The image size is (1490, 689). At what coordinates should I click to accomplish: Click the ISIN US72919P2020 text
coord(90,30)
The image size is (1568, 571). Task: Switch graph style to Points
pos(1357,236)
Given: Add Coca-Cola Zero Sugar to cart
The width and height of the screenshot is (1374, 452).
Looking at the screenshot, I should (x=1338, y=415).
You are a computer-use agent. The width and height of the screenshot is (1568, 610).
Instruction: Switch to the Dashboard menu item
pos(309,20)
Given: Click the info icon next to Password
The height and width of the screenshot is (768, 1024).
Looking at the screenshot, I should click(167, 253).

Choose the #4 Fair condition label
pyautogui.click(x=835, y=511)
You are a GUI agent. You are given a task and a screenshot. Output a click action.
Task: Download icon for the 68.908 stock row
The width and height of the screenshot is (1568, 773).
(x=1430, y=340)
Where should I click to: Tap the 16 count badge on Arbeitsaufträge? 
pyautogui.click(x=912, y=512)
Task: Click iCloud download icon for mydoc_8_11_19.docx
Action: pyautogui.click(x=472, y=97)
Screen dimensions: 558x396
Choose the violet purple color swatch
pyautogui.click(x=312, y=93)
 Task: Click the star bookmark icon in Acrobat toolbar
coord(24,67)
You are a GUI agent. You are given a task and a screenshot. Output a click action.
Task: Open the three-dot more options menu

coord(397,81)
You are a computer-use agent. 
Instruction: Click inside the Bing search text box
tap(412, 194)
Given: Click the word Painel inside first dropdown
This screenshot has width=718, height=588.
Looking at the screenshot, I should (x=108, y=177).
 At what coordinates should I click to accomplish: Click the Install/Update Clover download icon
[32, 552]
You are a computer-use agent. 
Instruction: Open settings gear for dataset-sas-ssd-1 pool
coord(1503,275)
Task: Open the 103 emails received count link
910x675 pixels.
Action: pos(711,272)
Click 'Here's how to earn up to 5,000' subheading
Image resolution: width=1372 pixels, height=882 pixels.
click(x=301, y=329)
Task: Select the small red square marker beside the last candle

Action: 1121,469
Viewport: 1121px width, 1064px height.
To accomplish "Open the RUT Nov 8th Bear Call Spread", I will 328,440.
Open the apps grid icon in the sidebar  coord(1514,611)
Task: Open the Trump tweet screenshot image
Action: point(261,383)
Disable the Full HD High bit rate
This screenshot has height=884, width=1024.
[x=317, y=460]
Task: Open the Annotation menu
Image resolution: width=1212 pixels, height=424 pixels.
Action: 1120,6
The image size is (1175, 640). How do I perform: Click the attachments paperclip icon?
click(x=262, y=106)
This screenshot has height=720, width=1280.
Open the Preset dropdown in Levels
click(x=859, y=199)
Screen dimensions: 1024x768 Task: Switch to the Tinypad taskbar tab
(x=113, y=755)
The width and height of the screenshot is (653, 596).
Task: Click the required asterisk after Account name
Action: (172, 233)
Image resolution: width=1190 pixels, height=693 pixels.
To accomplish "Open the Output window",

▶ [Requirement]
Rewrite all of the items above with every "Instruction" changed to "Command" and nothing else altered.

▶ [Exercise solution]
The image size is (1490, 689). At what coordinates should I click to accomplish: Click the ISIN US72919P2020 text
coord(90,30)
The image size is (1568, 571). Task: Switch graph style to Points
pos(1357,236)
Given: Add Coca-Cola Zero Sugar to cart
The width and height of the screenshot is (1374, 452).
Looking at the screenshot, I should (x=1338, y=415).
You are a computer-use agent. The width and height of the screenshot is (1568, 610).
Command: Switch to the Dashboard menu item
pos(309,20)
Given: Click the info icon next to Password
The height and width of the screenshot is (768, 1024).
Looking at the screenshot, I should click(167, 253).

Choose the #4 Fair condition label
pyautogui.click(x=835, y=511)
You are a GUI agent. You are given a task and a screenshot. Output a click action.
Task: Download icon for the 68.908 stock row
The width and height of the screenshot is (1568, 773).
(x=1430, y=340)
Where should I click to: Tap the 16 count badge on Arbeitsaufträge? 
pyautogui.click(x=912, y=512)
Task: Click iCloud download icon for mydoc_8_11_19.docx
Action: pyautogui.click(x=472, y=97)
Screen dimensions: 558x396
Choose the violet purple color swatch
pyautogui.click(x=312, y=93)
 Task: Click the star bookmark icon in Acrobat toolbar
coord(24,67)
You are a GUI agent. You are given a task and a screenshot. Output a click action.
Task: Open the three-dot more options menu

coord(397,81)
You are a computer-use agent. 
Command: Click inside the Bing search text box
tap(412, 194)
Given: Click the word Painel inside first dropdown
This screenshot has width=718, height=588.
Looking at the screenshot, I should (x=108, y=177).
 At what coordinates should I click to accomplish: Click the Install/Update Clover download icon
[32, 552]
You are a computer-use agent. 
Command: Open settings gear for dataset-sas-ssd-1 pool
coord(1503,275)
Task: Open the 103 emails received count link
910x675 pixels.
Action: pos(711,272)
Click 'Here's how to earn up to 5,000' subheading
Image resolution: width=1372 pixels, height=882 pixels.
click(x=301, y=329)
Task: Select the small red square marker beside the last candle

Action: 1121,469
Viewport: 1121px width, 1064px height.
To accomplish "Open the RUT Nov 8th Bear Call Spread", I will 328,440.
Open the apps grid icon in the sidebar  coord(1514,611)
Task: Open the Trump tweet screenshot image
Action: point(261,383)
Disable the Full HD High bit rate
This screenshot has height=884, width=1024.
[x=317, y=460]
Task: Open the Annotation menu
Image resolution: width=1212 pixels, height=424 pixels.
Action: 1120,6
The image size is (1175, 640). How do I perform: Click the attachments paperclip icon?
click(x=262, y=106)
This screenshot has height=720, width=1280.
Open the Preset dropdown in Levels
click(x=859, y=199)
Screen dimensions: 1024x768 Task: Switch to the Tinypad taskbar tab
(x=113, y=755)
The width and height of the screenshot is (653, 596).
Task: Click the required asterisk after Account name
Action: (172, 233)
Image resolution: width=1190 pixels, height=693 pixels.
To accomplish "Open the Output window",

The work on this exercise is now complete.